Une cérémonie officielle organisée par le président de la République démocratique du Congo (RDC), Félix Tshisekedi, prévue ce dimanche 5 avril à Kinshasa pour célébrer la qualification des Léopards à la Coupe du monde 2026, a ravivé les tensions entre la Fédération congolaise de football (Fécafoot) et plusieurs clubs européens, révèle RFI.

Ce qu'il faut retenir

  • Les internationaux congolais doivent participer à une cérémonie de célébration organisée par le président Tshisekedi à Kinshasa le 5 avril 2026.
  • Des clubs européens comme Lille et l'Espanyol Barcelone attendaient le retour de leurs joueurs dès ce week-end, créant un désaccord avec la Fécafoot.
  • La polémique porte sur la gestion des congés des joueurs sélectionnés pour le Mondial 2026.
  • La Fécafoot souhaite mettre en avant la réussite collective, tandis que les clubs exigent le respect des calendriers sportifs.

L’annonce de cette cérémonie nationale intervient alors que les joueurs congolais, dont plusieurs évoluent en Europe, s’apprêtaient à reprendre leur club respectif après une trêve internationale. Selon RFI, la Fécafoot a insisté pour que les internationaux participent à l’événement organisé par les plus hautes autorités du pays, une demande qui a suscité des réactions contrastées de la part des formations européennes.

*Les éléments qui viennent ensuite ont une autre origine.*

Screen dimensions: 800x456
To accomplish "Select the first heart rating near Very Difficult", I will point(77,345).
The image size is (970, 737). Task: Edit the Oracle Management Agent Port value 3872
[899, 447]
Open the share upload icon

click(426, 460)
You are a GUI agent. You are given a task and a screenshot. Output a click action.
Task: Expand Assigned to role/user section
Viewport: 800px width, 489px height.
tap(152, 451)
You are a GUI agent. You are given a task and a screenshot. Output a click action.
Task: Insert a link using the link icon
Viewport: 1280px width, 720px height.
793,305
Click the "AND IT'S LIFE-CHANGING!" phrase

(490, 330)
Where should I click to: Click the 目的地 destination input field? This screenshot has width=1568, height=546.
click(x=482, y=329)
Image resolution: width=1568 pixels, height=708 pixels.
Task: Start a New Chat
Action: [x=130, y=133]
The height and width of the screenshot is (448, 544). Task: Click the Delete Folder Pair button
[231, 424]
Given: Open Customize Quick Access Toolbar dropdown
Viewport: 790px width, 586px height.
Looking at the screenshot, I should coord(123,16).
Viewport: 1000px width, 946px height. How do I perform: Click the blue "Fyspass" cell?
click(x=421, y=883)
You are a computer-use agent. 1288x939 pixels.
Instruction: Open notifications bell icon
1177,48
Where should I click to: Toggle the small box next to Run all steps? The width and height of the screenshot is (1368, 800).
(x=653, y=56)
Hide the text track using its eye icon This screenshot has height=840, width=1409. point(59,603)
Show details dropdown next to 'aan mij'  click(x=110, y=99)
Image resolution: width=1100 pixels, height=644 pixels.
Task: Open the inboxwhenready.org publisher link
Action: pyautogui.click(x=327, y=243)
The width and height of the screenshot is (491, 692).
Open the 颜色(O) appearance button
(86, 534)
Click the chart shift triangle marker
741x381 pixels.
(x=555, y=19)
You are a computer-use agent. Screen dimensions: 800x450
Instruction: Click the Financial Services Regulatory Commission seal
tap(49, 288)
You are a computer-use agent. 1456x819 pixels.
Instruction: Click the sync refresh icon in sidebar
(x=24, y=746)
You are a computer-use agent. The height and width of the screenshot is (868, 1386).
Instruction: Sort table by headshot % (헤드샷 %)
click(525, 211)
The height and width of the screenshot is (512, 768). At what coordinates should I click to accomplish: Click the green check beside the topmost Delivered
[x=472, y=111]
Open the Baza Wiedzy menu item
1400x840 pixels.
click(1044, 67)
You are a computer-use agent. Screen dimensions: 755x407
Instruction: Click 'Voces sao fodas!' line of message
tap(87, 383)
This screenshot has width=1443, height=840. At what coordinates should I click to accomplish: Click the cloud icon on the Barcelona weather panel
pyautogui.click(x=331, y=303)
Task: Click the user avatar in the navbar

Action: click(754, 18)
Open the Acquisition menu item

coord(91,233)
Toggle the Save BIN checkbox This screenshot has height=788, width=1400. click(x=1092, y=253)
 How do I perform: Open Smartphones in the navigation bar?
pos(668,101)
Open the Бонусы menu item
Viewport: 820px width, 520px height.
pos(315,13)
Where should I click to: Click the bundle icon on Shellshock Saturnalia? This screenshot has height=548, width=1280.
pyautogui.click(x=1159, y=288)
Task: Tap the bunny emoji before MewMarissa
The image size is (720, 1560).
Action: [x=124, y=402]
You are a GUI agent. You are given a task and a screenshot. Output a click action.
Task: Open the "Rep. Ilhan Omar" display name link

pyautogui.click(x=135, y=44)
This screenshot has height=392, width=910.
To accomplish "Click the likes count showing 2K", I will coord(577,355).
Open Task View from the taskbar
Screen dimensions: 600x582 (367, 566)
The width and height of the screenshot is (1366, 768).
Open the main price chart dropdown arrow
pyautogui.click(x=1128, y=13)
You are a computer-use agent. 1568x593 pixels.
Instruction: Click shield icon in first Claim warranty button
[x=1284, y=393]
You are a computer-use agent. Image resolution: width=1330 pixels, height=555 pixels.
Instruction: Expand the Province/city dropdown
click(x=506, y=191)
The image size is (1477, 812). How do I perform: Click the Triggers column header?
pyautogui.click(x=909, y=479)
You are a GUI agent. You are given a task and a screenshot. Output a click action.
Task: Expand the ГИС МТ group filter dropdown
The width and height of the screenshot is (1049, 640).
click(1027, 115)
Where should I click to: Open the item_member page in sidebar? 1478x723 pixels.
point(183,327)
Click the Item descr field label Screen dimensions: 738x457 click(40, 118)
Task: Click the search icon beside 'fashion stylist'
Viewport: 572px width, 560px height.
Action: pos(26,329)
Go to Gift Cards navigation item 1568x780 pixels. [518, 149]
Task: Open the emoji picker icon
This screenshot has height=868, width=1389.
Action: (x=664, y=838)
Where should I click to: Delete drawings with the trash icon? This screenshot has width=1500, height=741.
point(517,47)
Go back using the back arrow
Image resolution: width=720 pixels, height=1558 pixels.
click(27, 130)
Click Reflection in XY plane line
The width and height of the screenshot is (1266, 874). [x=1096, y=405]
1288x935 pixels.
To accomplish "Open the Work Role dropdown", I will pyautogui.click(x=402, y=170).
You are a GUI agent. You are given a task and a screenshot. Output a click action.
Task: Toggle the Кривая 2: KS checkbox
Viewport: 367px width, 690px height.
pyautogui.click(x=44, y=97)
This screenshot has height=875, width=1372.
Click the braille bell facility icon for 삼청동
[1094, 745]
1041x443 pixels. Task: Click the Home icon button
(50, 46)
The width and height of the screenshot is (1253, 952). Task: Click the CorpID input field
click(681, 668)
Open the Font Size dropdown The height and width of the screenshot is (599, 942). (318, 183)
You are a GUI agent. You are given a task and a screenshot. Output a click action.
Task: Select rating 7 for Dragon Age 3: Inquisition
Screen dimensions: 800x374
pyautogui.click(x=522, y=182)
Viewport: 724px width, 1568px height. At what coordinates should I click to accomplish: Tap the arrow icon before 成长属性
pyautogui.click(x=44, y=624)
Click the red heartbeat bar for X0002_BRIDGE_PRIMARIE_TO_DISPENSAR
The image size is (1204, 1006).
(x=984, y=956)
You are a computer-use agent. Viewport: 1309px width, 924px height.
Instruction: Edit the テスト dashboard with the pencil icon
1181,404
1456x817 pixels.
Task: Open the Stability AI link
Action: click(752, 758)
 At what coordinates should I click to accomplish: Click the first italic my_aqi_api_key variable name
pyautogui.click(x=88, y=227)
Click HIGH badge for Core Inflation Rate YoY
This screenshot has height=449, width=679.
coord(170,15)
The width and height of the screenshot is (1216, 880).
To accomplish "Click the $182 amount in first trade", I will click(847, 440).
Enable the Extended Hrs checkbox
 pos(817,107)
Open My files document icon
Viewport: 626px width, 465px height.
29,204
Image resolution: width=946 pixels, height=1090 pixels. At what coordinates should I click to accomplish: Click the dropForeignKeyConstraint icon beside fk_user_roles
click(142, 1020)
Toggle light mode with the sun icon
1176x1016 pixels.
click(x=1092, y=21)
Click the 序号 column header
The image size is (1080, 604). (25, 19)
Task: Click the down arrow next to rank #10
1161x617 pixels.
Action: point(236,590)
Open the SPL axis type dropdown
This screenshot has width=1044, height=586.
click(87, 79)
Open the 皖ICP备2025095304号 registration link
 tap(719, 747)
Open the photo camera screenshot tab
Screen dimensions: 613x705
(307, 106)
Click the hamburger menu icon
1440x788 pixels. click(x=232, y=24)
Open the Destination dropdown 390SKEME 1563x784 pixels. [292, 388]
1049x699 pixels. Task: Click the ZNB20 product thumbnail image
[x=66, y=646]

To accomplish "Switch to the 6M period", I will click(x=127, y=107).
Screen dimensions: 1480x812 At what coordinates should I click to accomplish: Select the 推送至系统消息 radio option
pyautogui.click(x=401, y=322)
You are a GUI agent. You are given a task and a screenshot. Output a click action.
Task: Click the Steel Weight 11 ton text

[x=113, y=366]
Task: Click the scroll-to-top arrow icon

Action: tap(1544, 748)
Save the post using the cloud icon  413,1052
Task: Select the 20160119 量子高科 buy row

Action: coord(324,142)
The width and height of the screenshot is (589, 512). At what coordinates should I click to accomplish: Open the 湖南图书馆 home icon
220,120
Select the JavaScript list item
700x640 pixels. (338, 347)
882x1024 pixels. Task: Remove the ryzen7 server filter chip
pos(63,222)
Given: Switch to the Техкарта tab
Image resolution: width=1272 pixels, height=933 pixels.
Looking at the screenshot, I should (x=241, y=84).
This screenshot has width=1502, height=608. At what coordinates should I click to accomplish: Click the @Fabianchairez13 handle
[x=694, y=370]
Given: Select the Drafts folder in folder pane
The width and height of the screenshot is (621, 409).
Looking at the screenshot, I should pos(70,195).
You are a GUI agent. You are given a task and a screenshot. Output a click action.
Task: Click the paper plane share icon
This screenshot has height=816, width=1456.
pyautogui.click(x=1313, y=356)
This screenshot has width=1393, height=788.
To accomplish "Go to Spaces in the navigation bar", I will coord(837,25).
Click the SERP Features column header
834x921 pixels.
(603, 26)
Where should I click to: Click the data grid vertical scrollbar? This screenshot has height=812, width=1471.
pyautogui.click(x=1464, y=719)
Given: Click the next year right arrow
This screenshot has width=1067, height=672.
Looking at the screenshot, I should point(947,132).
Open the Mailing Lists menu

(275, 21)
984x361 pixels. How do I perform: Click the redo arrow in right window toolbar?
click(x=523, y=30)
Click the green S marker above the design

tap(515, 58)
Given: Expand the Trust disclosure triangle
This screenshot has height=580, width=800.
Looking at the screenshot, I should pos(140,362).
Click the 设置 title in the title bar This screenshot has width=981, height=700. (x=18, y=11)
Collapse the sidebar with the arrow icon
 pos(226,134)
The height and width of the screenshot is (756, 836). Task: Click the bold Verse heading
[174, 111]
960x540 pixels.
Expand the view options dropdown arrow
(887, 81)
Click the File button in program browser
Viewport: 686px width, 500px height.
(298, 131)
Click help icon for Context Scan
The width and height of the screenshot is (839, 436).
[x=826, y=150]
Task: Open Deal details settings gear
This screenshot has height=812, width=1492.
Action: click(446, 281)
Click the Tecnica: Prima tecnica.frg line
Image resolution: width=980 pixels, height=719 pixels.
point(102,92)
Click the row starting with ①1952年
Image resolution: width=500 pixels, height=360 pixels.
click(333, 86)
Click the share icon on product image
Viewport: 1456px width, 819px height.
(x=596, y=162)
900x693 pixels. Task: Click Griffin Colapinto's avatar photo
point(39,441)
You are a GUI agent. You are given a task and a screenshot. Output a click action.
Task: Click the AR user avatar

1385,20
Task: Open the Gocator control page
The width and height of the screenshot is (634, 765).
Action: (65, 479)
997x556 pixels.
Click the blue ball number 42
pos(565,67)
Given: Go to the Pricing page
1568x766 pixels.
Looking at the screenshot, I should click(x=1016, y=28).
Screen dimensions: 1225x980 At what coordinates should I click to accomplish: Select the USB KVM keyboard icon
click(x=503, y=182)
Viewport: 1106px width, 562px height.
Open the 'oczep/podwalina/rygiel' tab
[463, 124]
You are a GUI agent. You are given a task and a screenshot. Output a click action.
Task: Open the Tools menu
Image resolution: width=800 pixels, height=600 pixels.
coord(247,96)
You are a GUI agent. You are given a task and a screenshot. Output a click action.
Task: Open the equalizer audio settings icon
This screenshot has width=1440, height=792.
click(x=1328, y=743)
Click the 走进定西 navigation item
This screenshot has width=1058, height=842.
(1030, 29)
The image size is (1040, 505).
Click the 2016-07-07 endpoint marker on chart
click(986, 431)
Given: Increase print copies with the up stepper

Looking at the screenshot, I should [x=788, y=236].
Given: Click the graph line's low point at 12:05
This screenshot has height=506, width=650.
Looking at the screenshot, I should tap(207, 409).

Lille et l'Espanyol Barcelone, parmi d’autres clubs, avaient prévu de faire revenir leurs joueurs dès ce week-end afin de respecter les échéances du championnat national. Pourtant, la Fécafoot a maintenu son calendrier, provoquant ainsi un imbroglio entre les instances congolaises et les clubs étrangers. « Les clubs européens ont été informés de notre décision, mais certains contestent encore l’organisation de cette cérémonie », a indiqué un responsable de la fédération, cité par RFI.

Cette situation illustre les défis récurrents liés à la gestion des sélections africaines, souvent confrontées à des calendriers serrés et à des exigences contradictoires entre fédérations locales et clubs européens. Depuis plusieurs années, des tensions similaires ont éclaté, notamment lors des qualifications pour les Coupes d’Afrique des nations ou les Mondiaux, où les clubs exigent le retour immédiat de leurs joueurs pour éviter des sanctions disciplinaires.

« La qualification des Léopards au Mondial 2026 est un événement historique pour le football congolais. Il est important de célébrer cet exploit avec le soutien de toute la nation », a déclaré un membre du comité d’organisation de la cérémonie.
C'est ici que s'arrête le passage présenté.